<<<<
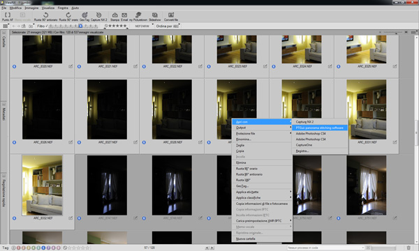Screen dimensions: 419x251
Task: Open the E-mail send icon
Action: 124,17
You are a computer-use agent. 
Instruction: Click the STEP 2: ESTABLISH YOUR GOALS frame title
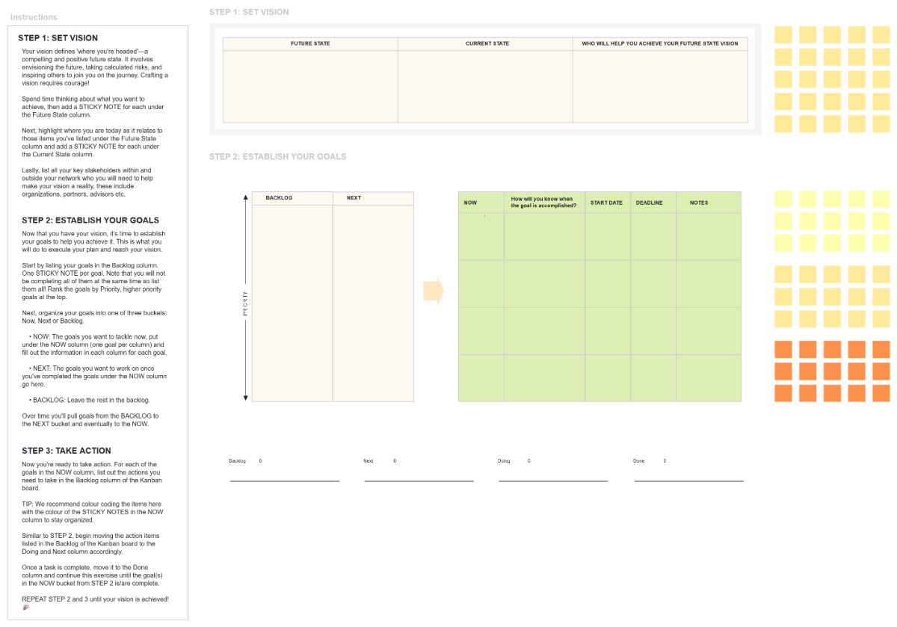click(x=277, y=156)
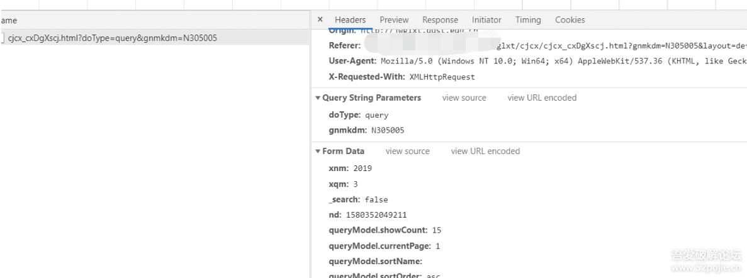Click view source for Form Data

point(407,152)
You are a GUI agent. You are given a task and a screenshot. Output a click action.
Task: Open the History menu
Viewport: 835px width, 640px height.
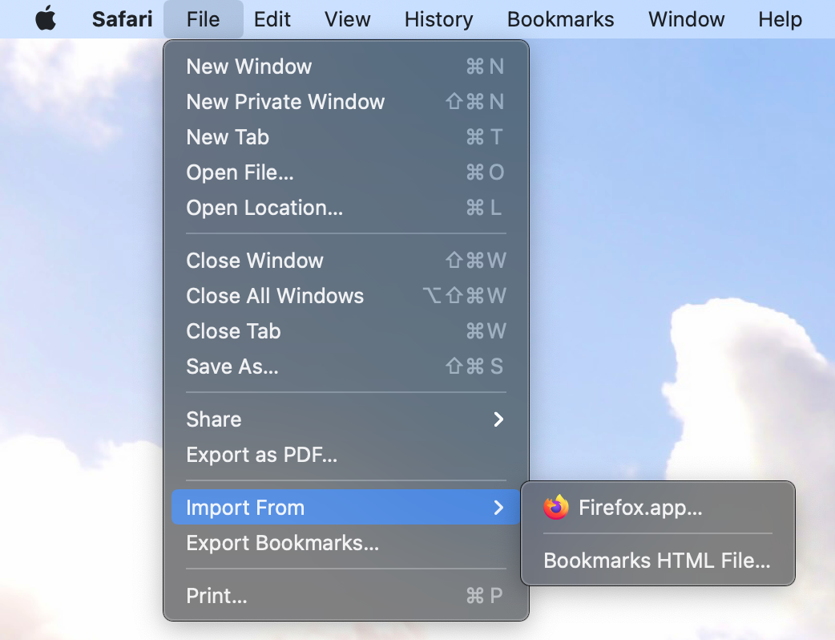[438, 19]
>>>>
Reproduce every one of the entries above word for word, leaving out the pictures.

Screen dimensions: 419x251
Task: Open the E-mail send icon
Action: 124,17
You are a computer-use agent. 
Instruction: Click the STEP 2: ESTABLISH YOUR GOALS frame title
click(x=277, y=156)
Click view source for Form Data

point(407,152)
You are a GUI agent. You are given a task and a screenshot. Output a click action.
Task: Open the History menu
Viewport: 835px width, 640px height.
[438, 19]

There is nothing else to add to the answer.